Patients with MDD participating in the current study were under medication. Thus, a medication effect in comparison to the non-psychiatric group cannot be fully excluded. Future studies should control for these influences more rigorously and include unmedicated patients as well. Moreover, it must be pointed out that the investigation of participants' sensitivity to internal processes, i.e., the distinction between good and poor heartbeat perceivers (Pollatos and Schandry, 2004; Herbert et al., 2011) and subsequent whole-brain comparisons, was not targeted in this study. Whilst the performance of heartbeat perception on the behavioral level is inconclusive in depression (Dunn et al., 2007; Terhaar et al., 2012), possible differences in accuracy might be related to cognitive impairments and/or reduced heartbeat evoked potentials in MDD (Terhaar et al., 2012) and thus resemble confounding factors for such analyses. Specifically the impaired heartbeat evoked potentials suggest that the neural activity underlying the interoceptive stimulus response might be altered in MDD per se (Avery et al., 2014). The central interest of the current study was to investigate neural activity during awareness directed toward the internal (heartbeat) or external environment (tones), independent of individual task performance or sensitivity (please refer to Garfinkel et al., 2014 distinguishing interoceptive accuracy from interoceptive awareness). Further research carefully considering those factors and including long counting periods without auditory stimulation is needed to clarify the exact relationship between heartbeat counting performance/accuracy and neural activity during heartbeat counting in health and depression.

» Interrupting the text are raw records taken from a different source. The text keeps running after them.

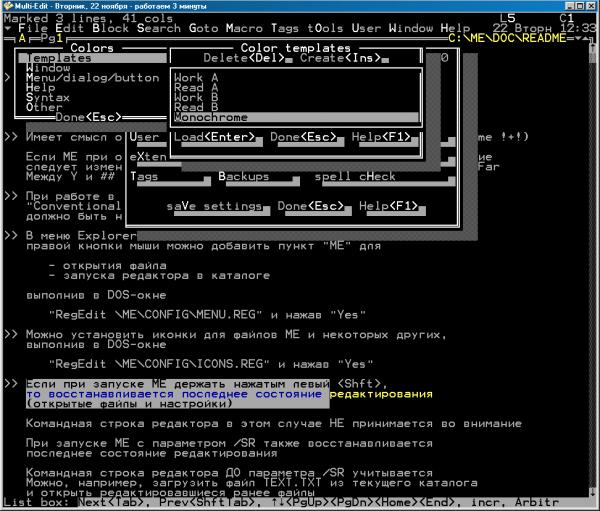The width and height of the screenshot is (600, 511).
Task: Open the Macro menu
Action: 245,28
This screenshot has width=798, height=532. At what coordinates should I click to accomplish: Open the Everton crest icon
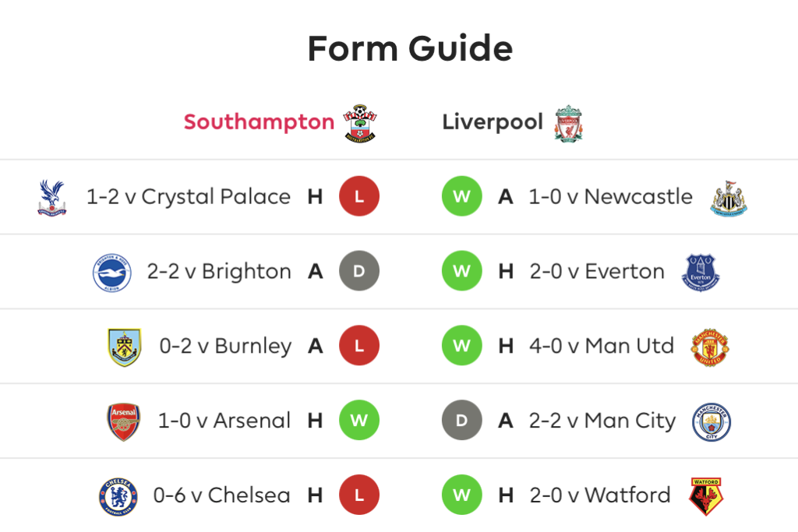[701, 273]
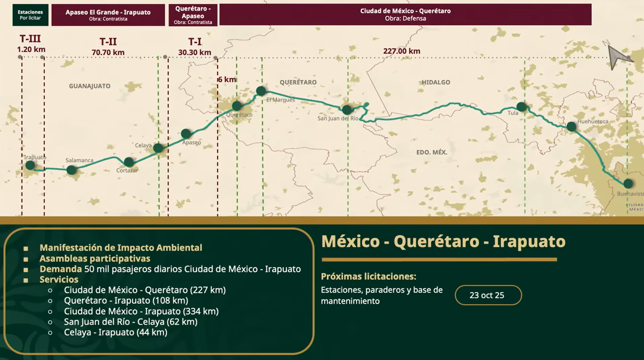
Task: Click the Ciudad de México - Querétaro banner
Action: [405, 15]
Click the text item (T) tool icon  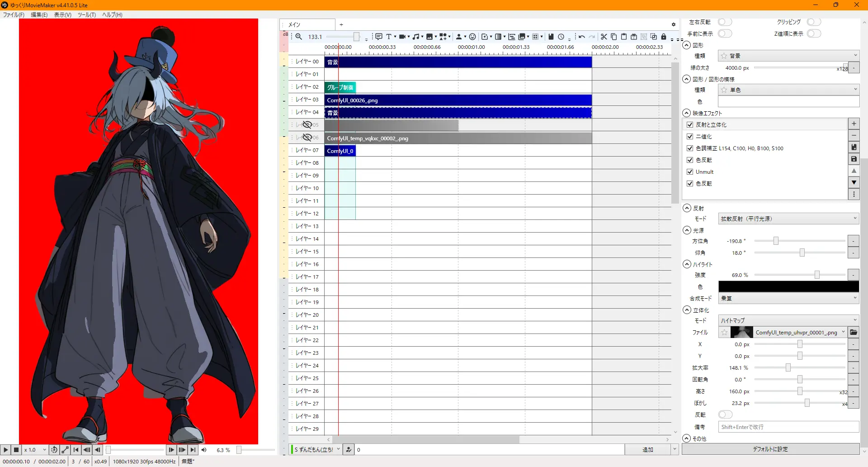(x=389, y=37)
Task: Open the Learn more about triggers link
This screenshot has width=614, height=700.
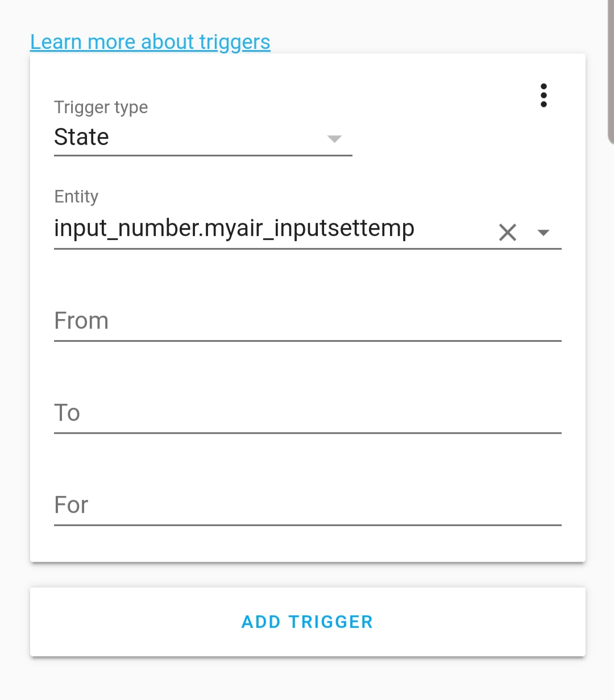Action: point(150,41)
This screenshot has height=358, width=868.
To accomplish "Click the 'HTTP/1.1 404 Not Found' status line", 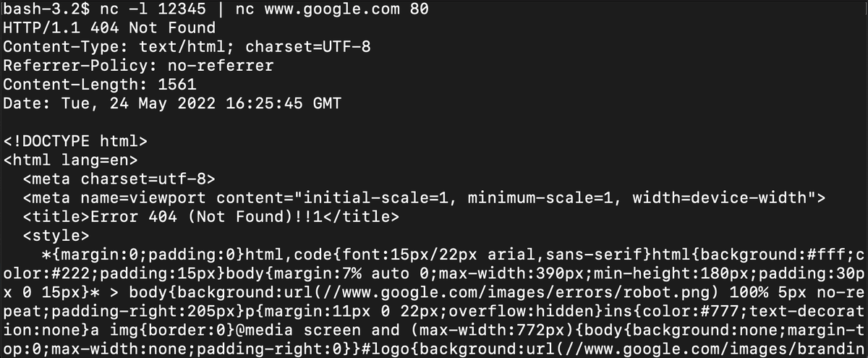I will click(109, 28).
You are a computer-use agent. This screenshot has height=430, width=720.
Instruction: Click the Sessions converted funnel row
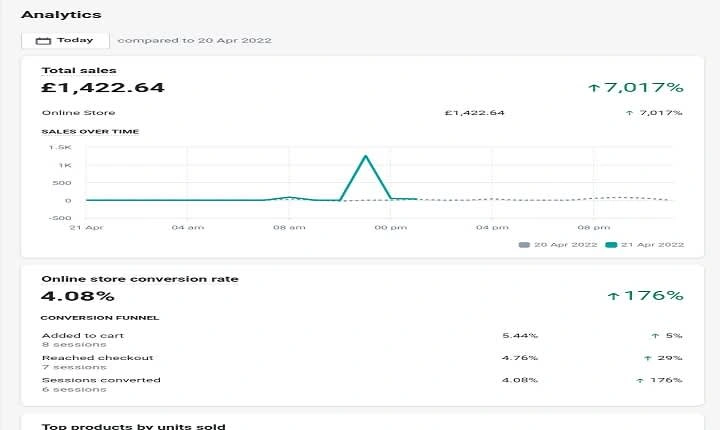[x=362, y=385]
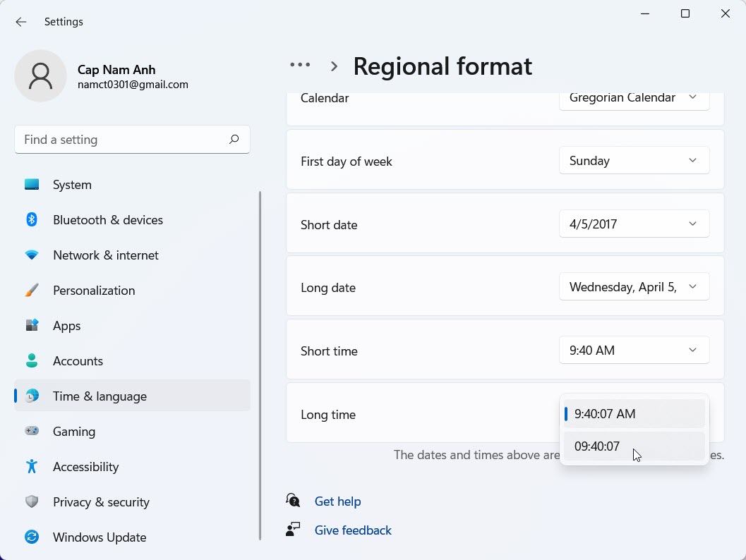Open the breadcrumb overflow menu

(299, 64)
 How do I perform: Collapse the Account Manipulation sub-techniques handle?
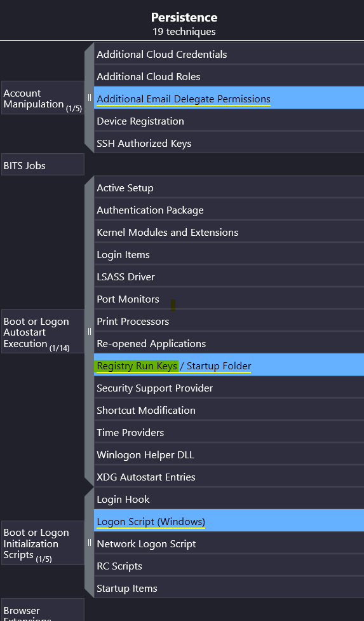point(90,97)
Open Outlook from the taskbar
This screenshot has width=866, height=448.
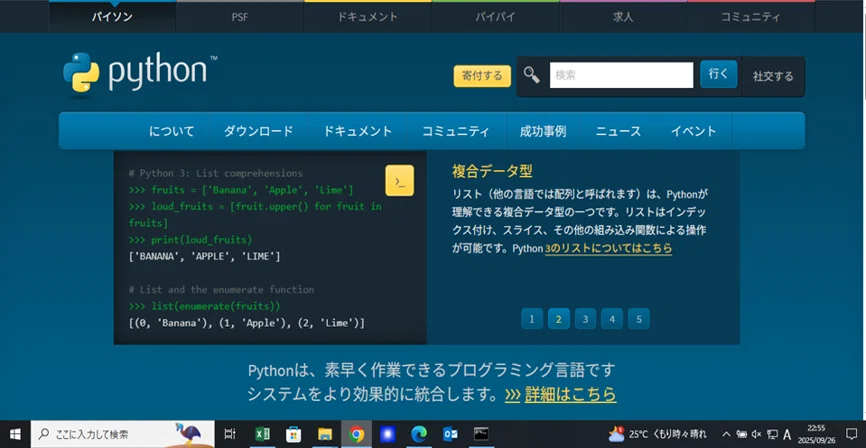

Finally, methodological concerns could be raised with respect to the subjective measure used (TAS-20). Results of this self-report questionnaire may be biased by self-presentation concerns and social desirability. Controlling for these factors, future studies investigating alexithymia should additionally use observer-based scales, such as the Toronto Structured Interview for Alexithymia (TSIA, Bagby et al., 2006), which show high correlations with TAS-20.

Conclusions

In contrast to neuroimaging studies on emotional processes of alexithymia, often done through emotional picture viewing, the current study focuses on the relationship between neural activity during awareness of body-related, interoceptive stimuli (heartbeat) in combination with subjective scores of alexithymia in depressed and non-psychiatric participants. The results of the current fMRI study show that alexithymia is associated with altered IA-related activity in the sACC (significantly decreased activity in NC-highDD and MDD) and insula (significantly increased activity in NC-highDD, but not MDD). In the context of decreased interoceptive activity in the sACC, increased insula activity in response to interoceptive signals could be a compensatory mechanism within the salience network in non-psychiatric alexithymia, which is decoupled in MDD.

Author contributions

CW and GN conceptualized research; CW developed paradigm, acquired data, analyzed data and wrote the paper.

Conflict of interest statement

The authors declare that the research was conducted in the absence of any commercial or financial relationships that could be construed as a potential conflict of interest.